Матрос оторвался от двери и побежал в буфет. Другой вестовой (никто не заметил, когда он вошел), осторожно нагибаясь, через спины офицеров, начал убирать со стола лишнюю посуду. Толстая дама долго смотрела на Стельчинского через лорнет, потом вздохнула и сказала:
-- Вы, Петр Петрович, настоящий, большой артист.
-- Да, вроде как Собинов, -- отозвался один из армейских офицеров и добавил, -- хотя я его слышал только в граммофоне, -- и громко засмеялся, но никто другой не улыбнулся.
Охотин все еще не двигался и смотрел в одну точку. Казалось, что он видит перед собою что-то страшное, сверхъестественное, совсем непонятное для других. Наконец, он встал, с жадностью выпил сельтерской воды и, немного пошатываясь, как человек, у которого вдруг закружилась голова, ушел в каюту Стельчинского.
-- Отправился спать, -- сказал Хлебников, и по тону его голоса было слышно, что и самому ему хочется полежать.
Стельчинскому не сиделось.

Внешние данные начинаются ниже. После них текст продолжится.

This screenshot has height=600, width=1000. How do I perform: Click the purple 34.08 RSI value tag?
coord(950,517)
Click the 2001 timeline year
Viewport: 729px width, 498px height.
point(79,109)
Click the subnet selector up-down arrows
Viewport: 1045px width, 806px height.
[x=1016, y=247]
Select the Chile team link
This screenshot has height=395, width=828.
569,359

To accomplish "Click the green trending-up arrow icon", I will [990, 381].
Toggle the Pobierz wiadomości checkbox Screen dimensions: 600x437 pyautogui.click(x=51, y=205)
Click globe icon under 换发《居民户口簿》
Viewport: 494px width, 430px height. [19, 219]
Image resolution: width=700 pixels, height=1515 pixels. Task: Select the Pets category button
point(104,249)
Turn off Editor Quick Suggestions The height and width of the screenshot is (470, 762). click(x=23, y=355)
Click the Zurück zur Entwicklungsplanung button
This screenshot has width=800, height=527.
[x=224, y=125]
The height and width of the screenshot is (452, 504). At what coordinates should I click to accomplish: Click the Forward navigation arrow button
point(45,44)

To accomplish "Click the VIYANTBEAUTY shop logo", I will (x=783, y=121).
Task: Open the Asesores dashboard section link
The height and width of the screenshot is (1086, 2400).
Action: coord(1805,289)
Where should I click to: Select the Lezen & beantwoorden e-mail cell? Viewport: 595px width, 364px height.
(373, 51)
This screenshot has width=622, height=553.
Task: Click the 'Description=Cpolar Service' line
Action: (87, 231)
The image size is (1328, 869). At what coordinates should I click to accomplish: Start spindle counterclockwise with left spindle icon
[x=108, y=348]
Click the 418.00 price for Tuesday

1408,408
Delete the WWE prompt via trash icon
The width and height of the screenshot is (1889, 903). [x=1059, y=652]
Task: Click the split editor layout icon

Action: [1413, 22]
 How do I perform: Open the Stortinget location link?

Дамы продолжали его хвалить, а он отвечал невпопад и принужденно. Когда его опять начали просить спеть, Стельчинский замотал головою и ответил:
-- Уже прошло настроение и ничего хорошего не выйдет.
Он встал, взял гитару и понес ее в свою каюту.
Охотин лежал, уткнувшись лицом в подушку. Плечи его потихоньку вздрагивали.
-- Вы не спите? -- спросил Стельчинский.
Лейтенант не поднял головы и, должно быть, не слыхал вопроса. Его плечи опять передернулись. Стельчинский редко видел, как плачут офицеры. Ему вдруг стало жарко и по всему телу как будто пробежал электрический ток. Он положил гитару на столик и не знал, что нужно делать. Несколько лет назад, когда умерла его мать, он видел, как лежал в такой же самой позе и так же вздрагивал отец и теперь подумал, что с Охотиным случилось что-нибудь страшное и непоправимое. Он осторожно провел рукой лейтенанта по спине и окликнул:
-- Николай Федорович, что с вами?
Охотин поднялся и сел на койке. Все его лицо было в красных пятнах, глаза припухли и жмурились на свет, как у больного. Он высморкался в мокрый платок и с досадой сказал:
-- Притворите дверь, как следует.
Стельчинский одним движением дернул к себе медное кольцо двери, сел возле Охотина и опять спросил:
-- Николай Федорович, что с вами?
-- Да ничего особенного. Немножко нервы устали, а в общем мне очень стыдно. Со мной этого уже давно не случалось и теперь я сам себе отвратителен.
Он замолчал и опять высморкался. От мокрой подушки и от носового платка потянуло чем-то теплым и кислым. И весь воздух в каюте был дымный, спертый, пропитанный запахом стоящих в углу смазных сапог прапорщика.